TASK PROMPT
Restate each entry word for word, leaving nothing out.

SUPPLIED MATERIAL
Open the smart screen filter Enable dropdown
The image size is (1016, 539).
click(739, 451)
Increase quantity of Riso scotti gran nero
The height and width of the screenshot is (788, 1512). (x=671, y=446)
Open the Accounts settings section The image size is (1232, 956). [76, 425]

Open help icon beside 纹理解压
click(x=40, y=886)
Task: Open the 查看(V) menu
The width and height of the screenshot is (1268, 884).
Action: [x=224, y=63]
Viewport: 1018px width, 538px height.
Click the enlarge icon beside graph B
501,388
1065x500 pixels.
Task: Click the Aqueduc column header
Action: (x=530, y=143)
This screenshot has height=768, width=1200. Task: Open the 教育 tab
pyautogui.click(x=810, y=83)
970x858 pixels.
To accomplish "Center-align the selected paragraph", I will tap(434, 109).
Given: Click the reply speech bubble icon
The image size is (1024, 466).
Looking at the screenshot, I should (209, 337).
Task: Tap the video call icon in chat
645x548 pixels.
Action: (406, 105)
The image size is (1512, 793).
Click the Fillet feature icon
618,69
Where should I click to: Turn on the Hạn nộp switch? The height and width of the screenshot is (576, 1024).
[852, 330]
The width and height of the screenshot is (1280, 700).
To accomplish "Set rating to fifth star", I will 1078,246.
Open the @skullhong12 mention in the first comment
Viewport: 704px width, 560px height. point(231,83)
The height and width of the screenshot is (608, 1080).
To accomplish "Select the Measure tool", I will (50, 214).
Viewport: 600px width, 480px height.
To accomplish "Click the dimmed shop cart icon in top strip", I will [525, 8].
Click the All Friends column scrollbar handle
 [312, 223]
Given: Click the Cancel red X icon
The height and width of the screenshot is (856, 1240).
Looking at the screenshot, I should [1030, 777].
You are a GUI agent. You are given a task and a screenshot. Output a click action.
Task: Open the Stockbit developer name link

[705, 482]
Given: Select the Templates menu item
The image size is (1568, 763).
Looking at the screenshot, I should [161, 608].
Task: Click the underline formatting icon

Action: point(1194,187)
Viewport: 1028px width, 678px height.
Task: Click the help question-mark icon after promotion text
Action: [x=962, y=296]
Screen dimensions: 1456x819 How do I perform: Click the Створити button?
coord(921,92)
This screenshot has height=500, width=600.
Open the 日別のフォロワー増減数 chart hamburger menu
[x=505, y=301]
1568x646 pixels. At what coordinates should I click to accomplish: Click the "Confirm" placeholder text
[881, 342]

ANSWER TO THIS EXERCISE
Open the smart screen filter Enable dropdown
The image size is (1016, 539).
click(739, 451)
Increase quantity of Riso scotti gran nero
The height and width of the screenshot is (788, 1512). (x=671, y=446)
Open the Accounts settings section The image size is (1232, 956). [76, 425]

Open help icon beside 纹理解压
click(x=40, y=886)
Task: Open the 查看(V) menu
The width and height of the screenshot is (1268, 884).
Action: [x=224, y=63]
Viewport: 1018px width, 538px height.
Click the enlarge icon beside graph B
501,388
1065x500 pixels.
Task: Click the Aqueduc column header
Action: (x=530, y=143)
This screenshot has height=768, width=1200. Task: Open the 教育 tab
pyautogui.click(x=810, y=83)
970x858 pixels.
To accomplish "Center-align the selected paragraph", I will tap(434, 109).
Given: Click the reply speech bubble icon
The image size is (1024, 466).
Looking at the screenshot, I should (209, 337).
Task: Tap the video call icon in chat
645x548 pixels.
Action: (406, 105)
The image size is (1512, 793).
Click the Fillet feature icon
618,69
Where should I click to: Turn on the Hạn nộp switch? The height and width of the screenshot is (576, 1024).
[852, 330]
The width and height of the screenshot is (1280, 700).
To accomplish "Set rating to fifth star", I will 1078,246.
Open the @skullhong12 mention in the first comment
Viewport: 704px width, 560px height. point(231,83)
The height and width of the screenshot is (608, 1080).
To accomplish "Select the Measure tool", I will (50, 214).
Viewport: 600px width, 480px height.
To accomplish "Click the dimmed shop cart icon in top strip", I will [525, 8].
Click the All Friends column scrollbar handle
 [312, 223]
Given: Click the Cancel red X icon
The height and width of the screenshot is (856, 1240).
Looking at the screenshot, I should [1030, 777].
You are a GUI agent. You are given a task and a screenshot. Output a click action.
Task: Open the Stockbit developer name link

[705, 482]
Given: Select the Templates menu item
The image size is (1568, 763).
Looking at the screenshot, I should [161, 608].
Task: Click the underline formatting icon

Action: point(1194,187)
Viewport: 1028px width, 678px height.
Task: Click the help question-mark icon after promotion text
Action: [x=962, y=296]
Screen dimensions: 1456x819 How do I perform: Click the Створити button?
coord(921,92)
This screenshot has height=500, width=600.
Open the 日別のフォロワー増減数 chart hamburger menu
[x=505, y=301]
1568x646 pixels. At what coordinates should I click to accomplish: Click the "Confirm" placeholder text
[881, 342]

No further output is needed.